* _Excerpt_
● ● ● ●

3.5. Shannon’s Information Theory and the Structural Entropy of Communities

Shannon’s Information Theory, introduced in the 1940s, provides a foundational mathematical framework for quantifying information, uncertainty, and communication efficiency. Originally developed for telecommunications, it has since found broad application across disciplines—including social media research, where it helps characterize information diffusion, attention concentration, and the dynamics of disinformation spread [33,34,35,36]. At its core, the theory quantifies the average uncertainty in a system through the measure of entropy, defined as [37,38]:

H = - \sum_{i = 1}^{n} p_{i} {log}_{2} p_{i},

(1)

where

p_{i}

represents the probability of observing event i, often interpreted in network science as the normalized activity or degree of a node. High entropy values correspond to balanced, diversified communication patterns, while low entropy indicates hierarchical or centralized interactions.

A key challenge in transferring Shannon’s framework to network analysis lies in defining structural analogs of probability distributions. Pioneering work by Mowshowitz and others introduced graph entropy as a measure of network complexity and irregularity [39,40]. This concept underpins a range of methods for identifying communities and quantifying organizational diversity within networks. For instance, seed-growth algorithms have been used to iteratively minimize local graph entropy, isolating clusters with highly ordered internal structures [41,42,43].

Building upon this foundation, we extend Shannon’s approach to measure the internal communication balance of social communities through a metric, the Structural Entropy Index of a Community (SEIC). This metric provides a normalized measure of decentralization and informational equality, enabling comparisons across communities of varying sizes and densities.

● ● ● ●

* _Exercise_
Can you reproduce everything from "Building upon this" down to "sizes and densities." in the section on Shannon's information theory, swapping "Structural Entropy Index of a Community" for "Community Structural Entropy Index"?

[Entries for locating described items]
● ● ● ●

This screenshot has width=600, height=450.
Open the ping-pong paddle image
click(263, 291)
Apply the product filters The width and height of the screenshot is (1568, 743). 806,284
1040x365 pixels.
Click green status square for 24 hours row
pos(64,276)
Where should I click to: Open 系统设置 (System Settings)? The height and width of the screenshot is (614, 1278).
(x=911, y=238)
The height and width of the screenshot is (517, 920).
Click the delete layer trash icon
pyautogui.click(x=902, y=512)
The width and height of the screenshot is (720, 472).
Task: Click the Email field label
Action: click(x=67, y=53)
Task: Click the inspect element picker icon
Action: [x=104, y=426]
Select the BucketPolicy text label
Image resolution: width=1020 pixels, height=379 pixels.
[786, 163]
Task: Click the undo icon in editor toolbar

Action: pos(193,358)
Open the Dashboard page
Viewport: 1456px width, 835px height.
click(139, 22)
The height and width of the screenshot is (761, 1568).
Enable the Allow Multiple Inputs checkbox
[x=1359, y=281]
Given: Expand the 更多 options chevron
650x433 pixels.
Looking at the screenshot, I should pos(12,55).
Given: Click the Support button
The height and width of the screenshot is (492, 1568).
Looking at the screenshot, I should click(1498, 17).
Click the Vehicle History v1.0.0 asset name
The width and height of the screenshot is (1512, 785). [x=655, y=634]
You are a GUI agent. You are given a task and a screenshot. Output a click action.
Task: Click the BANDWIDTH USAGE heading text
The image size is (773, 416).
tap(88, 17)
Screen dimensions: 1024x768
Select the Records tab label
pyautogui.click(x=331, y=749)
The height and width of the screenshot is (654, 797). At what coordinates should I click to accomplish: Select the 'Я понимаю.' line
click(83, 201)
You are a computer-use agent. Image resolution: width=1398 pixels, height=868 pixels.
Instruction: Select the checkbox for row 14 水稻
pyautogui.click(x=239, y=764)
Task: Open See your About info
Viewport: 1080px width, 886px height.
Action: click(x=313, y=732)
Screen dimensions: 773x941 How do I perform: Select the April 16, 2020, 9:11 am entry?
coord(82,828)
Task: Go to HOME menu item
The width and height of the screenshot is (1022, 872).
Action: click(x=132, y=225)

● ● ● ●

* _Response to the task_
Building upon this foundation, we extend Shannon’s approach to measure the internal communication balance of social communities through a metric, the Community Structural Entropy Index (SEIC). This metric provides a normalized measure of decentralization and informational equality, enabling comparisons across communities of varying sizes and densities.